Probabilistic data structures are data structures used to store data in a way that helps us find answers to certain types of queries quickly and accurately. These data structures are probabilistic because they are not guaranteed to give an exact answer, but can provide an approximate answer quickly. Also, since these data structure optimizes certain types of queries, there are a few trade-offs in each probabilistic data structure. Examples of probabilistic data structures include Bloom filters, HyperLogLog, Count-Min Sketch, and Trie. In this article, we will look into bloom filters in detail.
Bloom Filters are a space-efficient probabilistic data structure used to quickly determine whether an element is present in a dataset or not. This is done by encoding a set of elements into a bit array of size n and then using a set of k hash functions to map each element to one or more positions in the array.

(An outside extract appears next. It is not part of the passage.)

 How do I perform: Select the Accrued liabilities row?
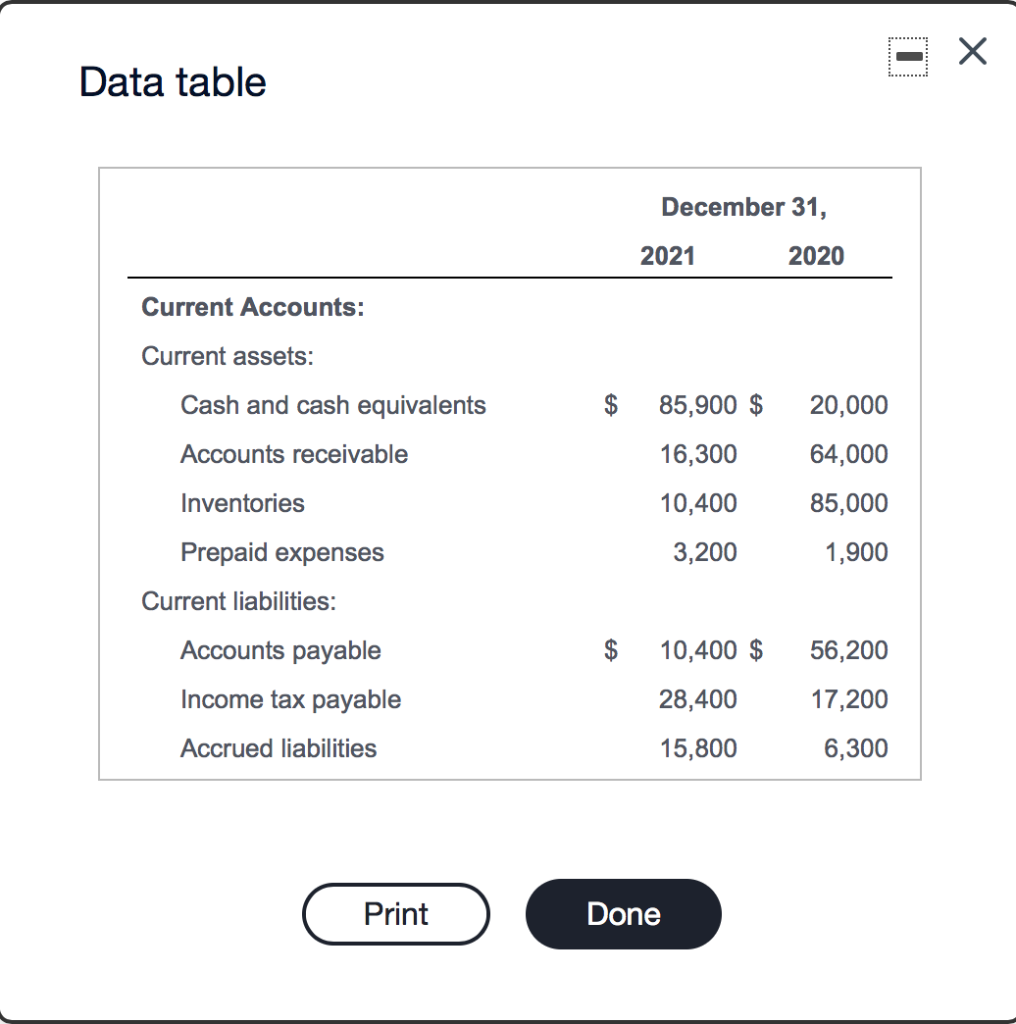point(277,748)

Consider an element x, hashed k times to unique k positions in the bit array, and this is repeated for all the elements which need to be searched upon. Now, when you want to check if an element is present in the bloom filter, you simply hash the element k times and see if none of the positions has 0. In case 0 is present in any of the hashed positions, it guarantees that the element is not present in the bloom filter. Please note that the reverse the not true all the time ie. if all the hashed position has 1, it does not guarantee that the element is necessarily present in the bloom filter, because, technically, there could be another element, which is also hashed to the same indices, this is the trade-off of using bloom filter.
Applications of Bloom Filter:
- Recommendation Engines: Medium uses bloom filters for article recommendations. Bloom filter may not recommend an article, that a user has not read before, but it will never recommend an article that a user has read before.
- Saving Expensive Disk seeks: Cassandra uses Bloom filters to determine whether an SSTable has data for a particular partition. Databases like Google Big Table use Bloom filters to reduce the disk lookups for non-existent rows or columns.
- The Google Chrome web browser used to use a Bloom filter to identify malicious URLs. Any URL was first checked against a local Bloom filter.
Disadvantages of Bloom filter:
- False Positives: Bloom filters provide no guarantee that a false positive will not be returned. This means that it is possible for a Bloom filter to indicate that an element is present in the set when in reality it is not.
- Elements can be deleted from the bloom filter, since multiple elements can be hashed on a particular position, if you want to remove an element from the bloom filter, you cannot simply turn the hashed positions to 0. However, there is an advanced version of bloom filter called Cuckoo filter which supports, deleting existing items.
- Complexity: Bloom filters are more complex to implement and require more computing power than other data structures like hash tables.